### REQUEST A
Please list every argument in the GenerateNet usage signature below whose default value is FALSE.

### DOCUMENT TEXT
(begin)

This function generates networks from the General Temporal model, a generative temporal network model that includes many well-known models such as the Barabasi-Albert model or the fitness model as special cases. The number of edges of the new node at each time-step can be specified to be fixed, or followed a Poisson distribution. In the latter case, the mean of the Poisson distribution is either held fixed or increased with time.

Usage

GenerateNet (N, 
             num_seed       = 2      , 
             multiple_node  = 1      , 
             specific_start = NULL   ,
             m              = 1      ,
             prob_m         = FALSE  ,
             increase       = FALSE  , 
             log            = FALSE  , 
             custom_PA      = NULL   ,
             mode           = 1      , 
             alpha          = 1      , 
             beta           = 2      , 
             sat_at         = 100    ,
             offset         = 1      ,
             mode_f         = "gamma", 
             rate           = 0      , 
             shape          = 0      , 
             meanlog        = 0      , 
             sdlog          = 1      ,
             scale_pareto   = 2      ,
             shape_pareto   = 2      )

Arguments

N
Integer. Total number of nodes in the network (including the nodes in the seed graph). Default value is 1000.

(end)

### REQUEST B
Copy out each line of the listing that contains the word "transistor". Case counts.

### PROVIDED DATA
(begin)

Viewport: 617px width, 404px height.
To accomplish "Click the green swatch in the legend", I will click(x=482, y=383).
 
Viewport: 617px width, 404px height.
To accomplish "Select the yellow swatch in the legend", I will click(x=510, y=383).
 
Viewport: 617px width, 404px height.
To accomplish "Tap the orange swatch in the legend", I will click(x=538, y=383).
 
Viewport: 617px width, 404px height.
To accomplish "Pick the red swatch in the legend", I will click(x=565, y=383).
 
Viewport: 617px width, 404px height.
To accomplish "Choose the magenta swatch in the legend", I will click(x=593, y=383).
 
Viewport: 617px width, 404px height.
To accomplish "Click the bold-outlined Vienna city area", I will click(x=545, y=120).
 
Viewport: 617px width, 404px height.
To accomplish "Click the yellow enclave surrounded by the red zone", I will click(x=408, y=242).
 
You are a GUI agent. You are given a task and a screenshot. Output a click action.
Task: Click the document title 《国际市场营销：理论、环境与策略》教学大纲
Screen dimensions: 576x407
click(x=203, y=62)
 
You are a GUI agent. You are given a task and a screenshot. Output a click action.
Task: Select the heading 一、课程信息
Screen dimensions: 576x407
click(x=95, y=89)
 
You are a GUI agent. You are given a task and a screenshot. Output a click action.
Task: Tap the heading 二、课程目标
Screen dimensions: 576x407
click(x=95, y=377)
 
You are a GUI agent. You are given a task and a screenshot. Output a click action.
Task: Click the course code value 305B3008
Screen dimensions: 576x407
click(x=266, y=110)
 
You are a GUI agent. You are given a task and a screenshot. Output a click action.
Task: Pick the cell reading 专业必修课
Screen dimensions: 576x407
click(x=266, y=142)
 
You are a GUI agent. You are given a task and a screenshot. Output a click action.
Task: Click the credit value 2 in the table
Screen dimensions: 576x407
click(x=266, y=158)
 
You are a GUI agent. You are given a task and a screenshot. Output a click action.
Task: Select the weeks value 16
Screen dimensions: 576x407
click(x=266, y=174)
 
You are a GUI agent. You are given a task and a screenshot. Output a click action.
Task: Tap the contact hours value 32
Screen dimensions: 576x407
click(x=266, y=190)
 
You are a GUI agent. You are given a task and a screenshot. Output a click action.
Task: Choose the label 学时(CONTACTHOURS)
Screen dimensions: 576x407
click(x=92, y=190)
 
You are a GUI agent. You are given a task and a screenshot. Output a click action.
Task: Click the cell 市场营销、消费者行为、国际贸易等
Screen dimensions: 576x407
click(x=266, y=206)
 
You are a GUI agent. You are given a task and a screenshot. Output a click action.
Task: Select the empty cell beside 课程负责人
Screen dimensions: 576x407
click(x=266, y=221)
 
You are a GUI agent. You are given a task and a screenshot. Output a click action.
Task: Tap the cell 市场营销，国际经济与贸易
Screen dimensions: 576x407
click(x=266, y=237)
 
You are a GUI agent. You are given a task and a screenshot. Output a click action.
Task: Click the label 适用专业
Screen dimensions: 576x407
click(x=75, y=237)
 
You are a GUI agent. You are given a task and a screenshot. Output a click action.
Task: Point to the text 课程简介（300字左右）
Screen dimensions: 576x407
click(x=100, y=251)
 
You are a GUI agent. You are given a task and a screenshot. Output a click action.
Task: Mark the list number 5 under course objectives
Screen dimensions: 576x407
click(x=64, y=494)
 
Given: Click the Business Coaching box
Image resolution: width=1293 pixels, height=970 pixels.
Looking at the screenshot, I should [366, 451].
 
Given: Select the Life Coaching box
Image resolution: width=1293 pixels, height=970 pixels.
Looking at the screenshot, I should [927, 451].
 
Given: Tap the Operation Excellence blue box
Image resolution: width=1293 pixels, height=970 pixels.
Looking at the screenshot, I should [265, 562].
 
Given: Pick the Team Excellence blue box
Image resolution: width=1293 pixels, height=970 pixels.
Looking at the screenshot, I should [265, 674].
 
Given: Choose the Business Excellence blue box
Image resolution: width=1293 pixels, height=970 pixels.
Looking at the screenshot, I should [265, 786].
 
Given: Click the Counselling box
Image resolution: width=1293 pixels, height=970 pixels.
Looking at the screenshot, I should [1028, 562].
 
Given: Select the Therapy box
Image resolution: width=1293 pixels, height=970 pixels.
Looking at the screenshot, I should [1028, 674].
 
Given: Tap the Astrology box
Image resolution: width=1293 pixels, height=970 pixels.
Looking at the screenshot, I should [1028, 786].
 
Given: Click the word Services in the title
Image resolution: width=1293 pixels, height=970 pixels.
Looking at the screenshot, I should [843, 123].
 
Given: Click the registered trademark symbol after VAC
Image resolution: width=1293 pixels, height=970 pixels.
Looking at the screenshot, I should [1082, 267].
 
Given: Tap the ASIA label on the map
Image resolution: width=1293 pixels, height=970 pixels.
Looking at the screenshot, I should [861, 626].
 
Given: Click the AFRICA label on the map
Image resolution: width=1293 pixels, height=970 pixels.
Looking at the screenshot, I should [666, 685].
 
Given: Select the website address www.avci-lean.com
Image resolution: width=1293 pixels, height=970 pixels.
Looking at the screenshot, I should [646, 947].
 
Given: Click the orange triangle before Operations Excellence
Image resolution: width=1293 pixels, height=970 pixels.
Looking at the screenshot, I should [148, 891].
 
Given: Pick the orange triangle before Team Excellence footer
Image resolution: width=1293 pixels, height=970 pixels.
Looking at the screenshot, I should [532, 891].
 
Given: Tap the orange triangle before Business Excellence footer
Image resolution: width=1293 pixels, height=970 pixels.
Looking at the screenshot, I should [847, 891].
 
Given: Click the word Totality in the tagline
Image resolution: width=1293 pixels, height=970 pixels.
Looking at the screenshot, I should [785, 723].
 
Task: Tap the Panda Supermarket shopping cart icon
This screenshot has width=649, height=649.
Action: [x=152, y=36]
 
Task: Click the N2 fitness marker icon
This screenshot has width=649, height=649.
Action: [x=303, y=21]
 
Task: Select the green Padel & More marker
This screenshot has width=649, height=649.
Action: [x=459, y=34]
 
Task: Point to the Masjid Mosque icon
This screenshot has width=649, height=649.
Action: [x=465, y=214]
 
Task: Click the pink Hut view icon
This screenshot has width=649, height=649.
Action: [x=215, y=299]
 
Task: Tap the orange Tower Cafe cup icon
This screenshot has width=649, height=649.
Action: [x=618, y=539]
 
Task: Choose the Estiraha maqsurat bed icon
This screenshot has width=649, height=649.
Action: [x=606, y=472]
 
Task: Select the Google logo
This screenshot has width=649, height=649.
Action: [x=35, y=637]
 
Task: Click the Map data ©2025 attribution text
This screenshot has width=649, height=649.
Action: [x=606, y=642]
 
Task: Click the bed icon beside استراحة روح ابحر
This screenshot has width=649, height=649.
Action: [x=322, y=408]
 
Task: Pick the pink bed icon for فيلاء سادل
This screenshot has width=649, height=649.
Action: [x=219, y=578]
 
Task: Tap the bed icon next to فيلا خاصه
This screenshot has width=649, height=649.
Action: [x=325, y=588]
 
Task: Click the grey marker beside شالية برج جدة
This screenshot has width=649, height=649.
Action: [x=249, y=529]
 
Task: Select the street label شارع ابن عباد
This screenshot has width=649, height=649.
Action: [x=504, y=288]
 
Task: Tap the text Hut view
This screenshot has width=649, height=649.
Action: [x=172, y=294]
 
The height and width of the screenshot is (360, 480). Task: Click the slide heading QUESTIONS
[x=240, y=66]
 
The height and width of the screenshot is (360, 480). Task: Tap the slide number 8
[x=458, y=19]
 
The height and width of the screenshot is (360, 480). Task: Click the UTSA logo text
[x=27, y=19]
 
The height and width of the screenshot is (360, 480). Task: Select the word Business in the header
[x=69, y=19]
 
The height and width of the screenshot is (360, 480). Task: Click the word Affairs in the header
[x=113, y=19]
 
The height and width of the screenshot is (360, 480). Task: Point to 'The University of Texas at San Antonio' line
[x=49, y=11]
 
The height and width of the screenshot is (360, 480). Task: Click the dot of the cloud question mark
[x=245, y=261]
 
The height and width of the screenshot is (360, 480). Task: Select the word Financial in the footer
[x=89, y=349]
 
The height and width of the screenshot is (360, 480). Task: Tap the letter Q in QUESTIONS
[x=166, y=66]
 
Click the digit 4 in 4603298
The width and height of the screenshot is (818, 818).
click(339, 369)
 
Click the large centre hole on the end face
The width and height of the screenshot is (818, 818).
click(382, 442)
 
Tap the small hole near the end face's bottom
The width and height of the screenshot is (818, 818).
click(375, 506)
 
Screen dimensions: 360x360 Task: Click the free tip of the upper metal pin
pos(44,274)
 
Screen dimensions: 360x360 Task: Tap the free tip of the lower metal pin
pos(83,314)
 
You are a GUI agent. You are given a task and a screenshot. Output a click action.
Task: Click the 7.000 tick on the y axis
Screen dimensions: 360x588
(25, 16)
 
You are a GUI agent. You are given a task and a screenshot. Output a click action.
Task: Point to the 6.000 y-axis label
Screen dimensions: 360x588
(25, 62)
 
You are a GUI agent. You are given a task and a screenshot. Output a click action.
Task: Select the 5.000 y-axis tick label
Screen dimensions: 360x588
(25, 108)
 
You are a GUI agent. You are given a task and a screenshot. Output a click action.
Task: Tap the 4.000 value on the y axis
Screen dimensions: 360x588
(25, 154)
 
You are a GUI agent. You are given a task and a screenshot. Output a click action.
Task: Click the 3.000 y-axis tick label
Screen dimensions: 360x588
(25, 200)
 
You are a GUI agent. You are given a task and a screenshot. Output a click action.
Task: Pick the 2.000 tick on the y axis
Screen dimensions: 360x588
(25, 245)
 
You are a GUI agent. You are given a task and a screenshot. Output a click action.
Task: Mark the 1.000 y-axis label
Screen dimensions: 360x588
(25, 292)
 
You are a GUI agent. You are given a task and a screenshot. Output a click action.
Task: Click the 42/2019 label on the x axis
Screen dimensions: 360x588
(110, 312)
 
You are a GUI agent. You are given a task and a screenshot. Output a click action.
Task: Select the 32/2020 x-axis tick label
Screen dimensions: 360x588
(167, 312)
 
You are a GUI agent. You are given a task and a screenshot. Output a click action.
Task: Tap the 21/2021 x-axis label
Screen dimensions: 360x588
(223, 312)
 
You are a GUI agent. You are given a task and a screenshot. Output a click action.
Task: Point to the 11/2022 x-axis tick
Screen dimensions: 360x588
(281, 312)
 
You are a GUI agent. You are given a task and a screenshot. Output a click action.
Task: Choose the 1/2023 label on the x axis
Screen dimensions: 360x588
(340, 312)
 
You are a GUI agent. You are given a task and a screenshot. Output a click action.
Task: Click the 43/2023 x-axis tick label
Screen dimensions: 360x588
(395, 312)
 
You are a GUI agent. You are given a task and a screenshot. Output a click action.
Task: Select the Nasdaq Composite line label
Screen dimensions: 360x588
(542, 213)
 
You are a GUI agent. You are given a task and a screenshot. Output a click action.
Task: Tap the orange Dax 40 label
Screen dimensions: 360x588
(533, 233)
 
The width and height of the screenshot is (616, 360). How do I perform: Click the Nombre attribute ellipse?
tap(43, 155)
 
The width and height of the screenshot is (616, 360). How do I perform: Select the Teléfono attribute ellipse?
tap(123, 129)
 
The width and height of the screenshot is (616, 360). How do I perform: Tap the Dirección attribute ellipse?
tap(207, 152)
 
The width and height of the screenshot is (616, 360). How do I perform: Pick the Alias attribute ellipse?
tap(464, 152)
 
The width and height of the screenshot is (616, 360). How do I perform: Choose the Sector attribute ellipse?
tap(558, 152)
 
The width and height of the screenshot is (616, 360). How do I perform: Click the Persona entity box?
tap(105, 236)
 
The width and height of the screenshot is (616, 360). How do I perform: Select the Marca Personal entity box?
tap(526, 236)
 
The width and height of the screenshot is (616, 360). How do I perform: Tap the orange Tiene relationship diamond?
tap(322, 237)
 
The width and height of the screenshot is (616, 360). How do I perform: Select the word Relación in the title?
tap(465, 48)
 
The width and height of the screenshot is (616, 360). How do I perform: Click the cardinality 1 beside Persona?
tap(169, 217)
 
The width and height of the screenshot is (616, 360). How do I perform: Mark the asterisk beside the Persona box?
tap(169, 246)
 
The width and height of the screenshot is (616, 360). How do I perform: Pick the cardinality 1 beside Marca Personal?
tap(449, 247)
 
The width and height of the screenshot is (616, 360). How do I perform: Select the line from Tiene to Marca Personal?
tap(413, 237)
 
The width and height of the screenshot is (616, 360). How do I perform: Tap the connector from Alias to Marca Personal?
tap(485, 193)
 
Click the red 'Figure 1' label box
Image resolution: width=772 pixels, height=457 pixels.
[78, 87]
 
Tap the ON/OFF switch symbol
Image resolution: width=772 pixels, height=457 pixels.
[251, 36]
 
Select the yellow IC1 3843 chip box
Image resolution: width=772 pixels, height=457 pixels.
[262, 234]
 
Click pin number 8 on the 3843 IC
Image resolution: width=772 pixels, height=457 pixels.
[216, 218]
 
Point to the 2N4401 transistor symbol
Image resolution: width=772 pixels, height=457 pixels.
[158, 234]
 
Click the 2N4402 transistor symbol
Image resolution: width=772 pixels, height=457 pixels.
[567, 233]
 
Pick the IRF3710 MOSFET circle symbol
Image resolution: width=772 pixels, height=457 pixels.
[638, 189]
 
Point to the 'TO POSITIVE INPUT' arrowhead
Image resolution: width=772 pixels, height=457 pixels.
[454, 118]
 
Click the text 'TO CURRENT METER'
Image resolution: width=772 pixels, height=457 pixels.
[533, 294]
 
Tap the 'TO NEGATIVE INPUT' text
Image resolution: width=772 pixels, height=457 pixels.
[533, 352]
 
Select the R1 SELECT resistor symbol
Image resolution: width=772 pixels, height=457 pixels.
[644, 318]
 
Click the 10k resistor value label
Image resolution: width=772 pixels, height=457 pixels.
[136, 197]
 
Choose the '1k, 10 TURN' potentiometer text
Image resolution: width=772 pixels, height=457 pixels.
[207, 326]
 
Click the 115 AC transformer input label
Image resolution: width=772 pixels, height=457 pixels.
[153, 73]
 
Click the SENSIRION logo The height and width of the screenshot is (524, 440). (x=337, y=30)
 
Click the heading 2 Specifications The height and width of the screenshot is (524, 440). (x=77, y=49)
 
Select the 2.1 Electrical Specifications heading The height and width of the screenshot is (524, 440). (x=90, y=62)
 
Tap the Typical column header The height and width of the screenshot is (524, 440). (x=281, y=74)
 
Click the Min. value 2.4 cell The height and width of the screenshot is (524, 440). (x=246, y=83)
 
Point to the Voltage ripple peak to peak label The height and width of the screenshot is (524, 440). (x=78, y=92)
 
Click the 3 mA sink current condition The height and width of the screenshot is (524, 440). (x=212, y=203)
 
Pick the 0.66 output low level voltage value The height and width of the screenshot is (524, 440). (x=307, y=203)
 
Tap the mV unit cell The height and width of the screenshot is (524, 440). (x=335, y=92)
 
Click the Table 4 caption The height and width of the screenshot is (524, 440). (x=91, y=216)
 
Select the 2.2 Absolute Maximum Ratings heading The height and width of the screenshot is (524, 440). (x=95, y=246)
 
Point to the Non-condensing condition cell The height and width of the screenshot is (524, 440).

(end)

### FULL ANSWER A
prob_m, increase, log

### FULL ANSWER B
Point to the 2N4401 transistor symbol
Click the 2N4402 transistor symbol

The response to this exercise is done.